Using web fonts

Analogous to the printing sector, you can use fonts to emphasize statements, transport emotions and in keeping with the industry or to the appearance of your company to individualize the presentation of the website.

Commercial or Open Source?

Besides commercial service providers like »Adobe-Fonts« or »fonts.com« there are Open Source alternatives available. With the most commercial providers the web fonts are “rented” and hosted on their own servers. Only few offer the web fonts for download.

The probably most well-known, free offerer is Google with the »Google Fonts«. You will find alternatives on GitHub too. With the Open Source offers you should make sure that they contain special characters. Also there are possibly only a few or even no further typefaces available.

File formats

For historical reasons there are different file formats such as ».eot«, ».ttf«, ».woff« or ».woff2«. In the meantime the formats ».woff« or ».woff2« can be used in current browser versions.

If you want to support older browsers you can also use the other file formats.

Contao Integration

In the following we use the Google Font »Vollkorn«.
Here for example with the typefaces »Bold 700 italic« and »Semi-bold 600«:

"Life is a journey, not a destination."

- **Dataset section**:
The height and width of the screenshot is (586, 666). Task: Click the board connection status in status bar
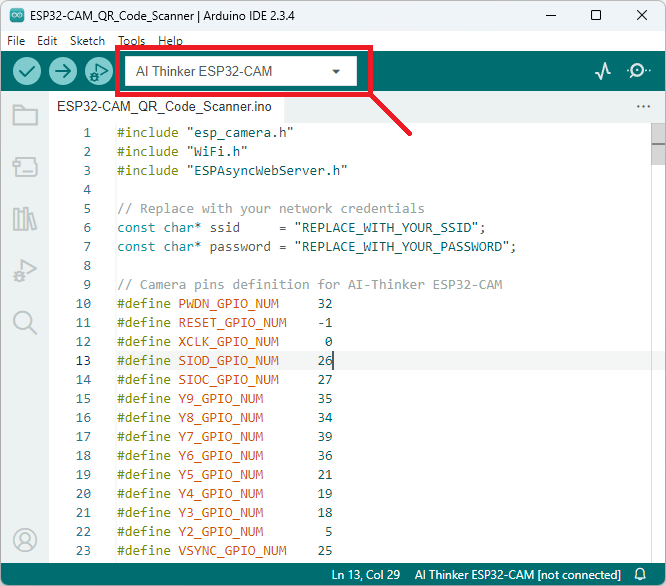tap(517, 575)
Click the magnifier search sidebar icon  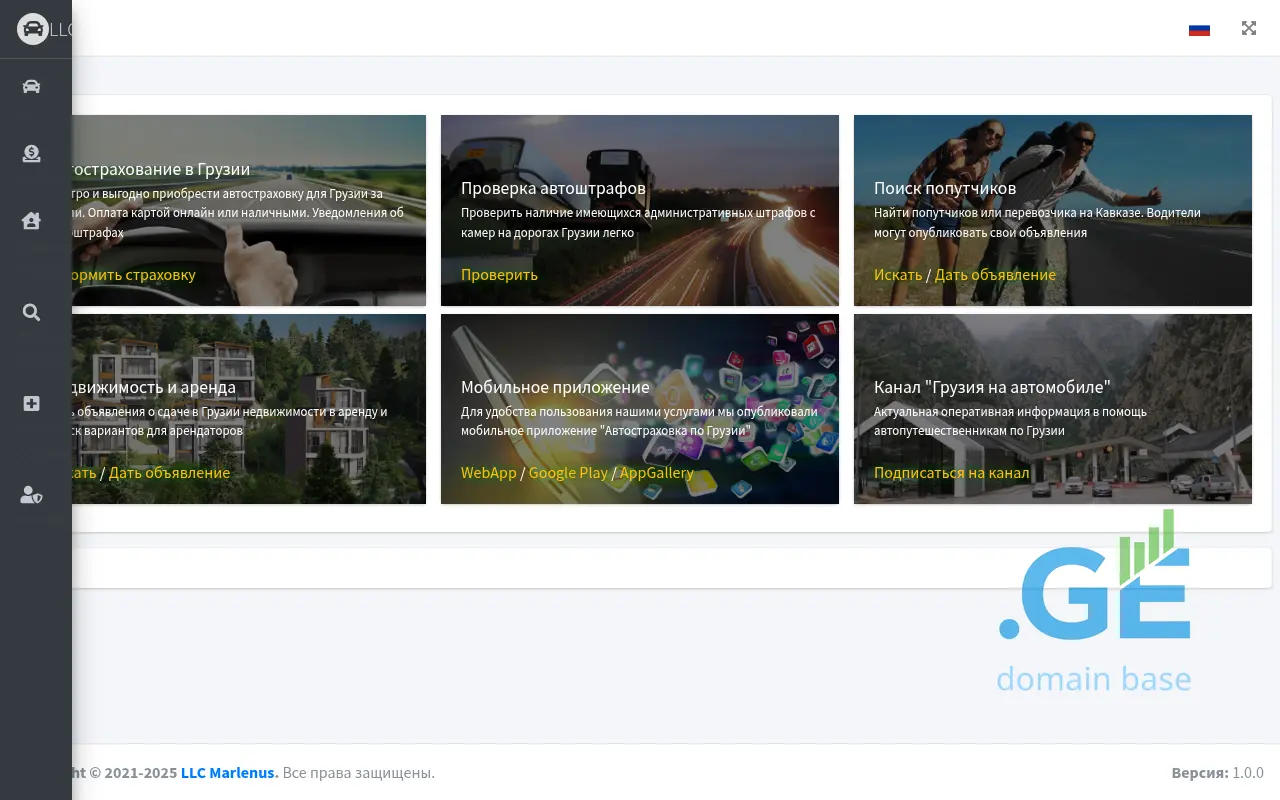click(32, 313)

- **Given exercise**: Copy the part of the web fonts text that opens with the words containing "Analogous to the" and closes with "fonts for download.", replacing "Open Source" with "free software". The data above is separate material and has no connection to the web fonts text.

- **Written answer**:
Analogous to the printing sector, you can use fonts to emphasize statements, transport emotions and in keeping with the industry or to the appearance of your company to individualize the presentation of the website.

Commercial or free software?

Besides commercial service providers like »Adobe-Fonts« or »fonts.com« there are free software alternatives available. With the most commercial providers the web fonts are “rented” and hosted on their own servers. Only few offer the web fonts for download.